Vivir felices para siempre
A pesar de las dificultades y las complejidades legales que rodeaban el matrimonio en Mesopotamia, al igual que en la actualidad había muchas parejas felices que vivían juntas de por vida y disfrutaban de sus hijos y nietos. Además de los poemas de amor mencionados, existen cartas, inscripciones, pinturas y esculturas que atestiguan el afecto genuino entre las parejas, independientemente de cómo se hubiera concertado su matrimonio. Las cartas entre Zimri-Lim, rey de Mari, y su esposa Shibtu son especialmente conmovedoras, ya que en ellas queda claro cuánto se querían, confiaban y dependían el uno del otro. Nemet-Nejat escribe: «Los matrimonios felices florecieron en la Antigüedad; un proverbio sumerio menciona a un marido que se jactaba de que su mujer le había dado ocho hijos y seguía dispuesta a hacer el amor» (132), y Bertman describe de la siguiente manera una estatua sumeria de una pareja sentada del 2700 a.C:
Una pareja de ancianos sumerios sentados uno al lado del otro, fundidos por la escultura en una sola pieza de roca de yeso; el brazo derecho de él rodeando el hombro de ella, la mano izquierda de él estrechando tiernamente la derecha de ella, sus grandes ojos mirando hacia el futuro, sus corazones ancianos recordando el pasado. (280)

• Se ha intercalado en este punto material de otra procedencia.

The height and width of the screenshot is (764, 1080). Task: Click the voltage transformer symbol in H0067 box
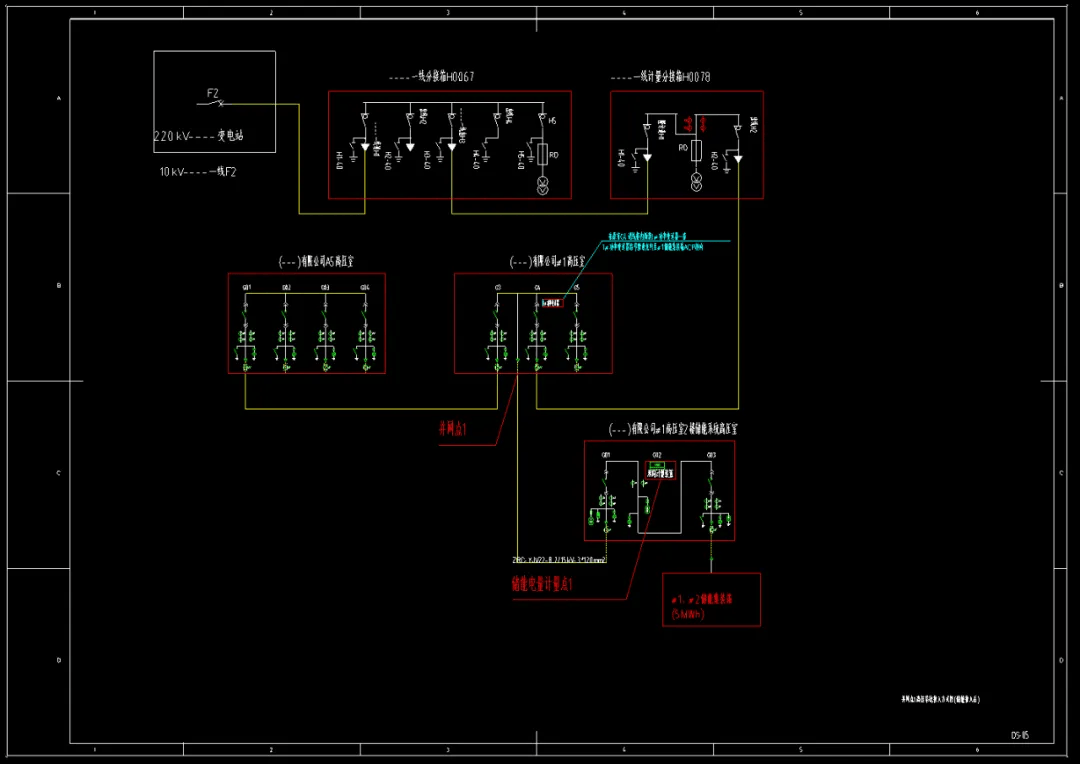point(544,184)
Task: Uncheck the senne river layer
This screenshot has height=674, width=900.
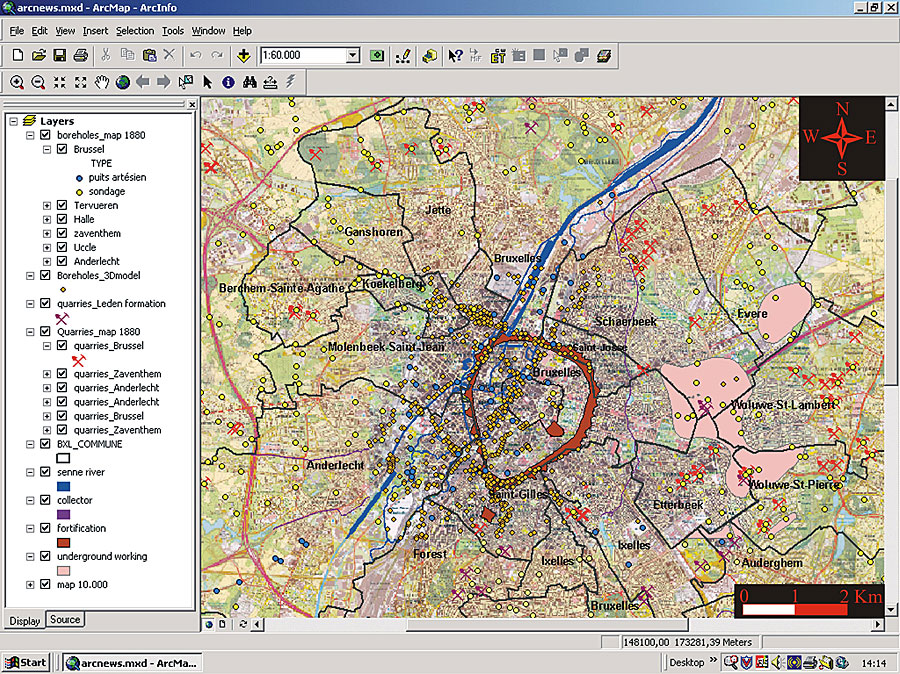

Aunque las costumbres de los mesopotámicos puedan parecer extrañas, o incluso crueles, a una mente occidental moderna, los pueblos del mundo antiguo no eran diferentes de los que viven hoy en día. Muchos matrimonios modernos, iniciados con grandes promesas, acaban mal, mientras que muchos otros, que al principio pasan apuros, perduran toda la vida. Las prácticas que dan comienzo a tales uniones no son tan importantes como lo que los individuos implicados hacen de su tiempo juntos, y tanto en Mesopotamia como en la actualidad, el matrimonio presenta numerosos desafíos que las parejas deben superar o en los que pueden sucumbir.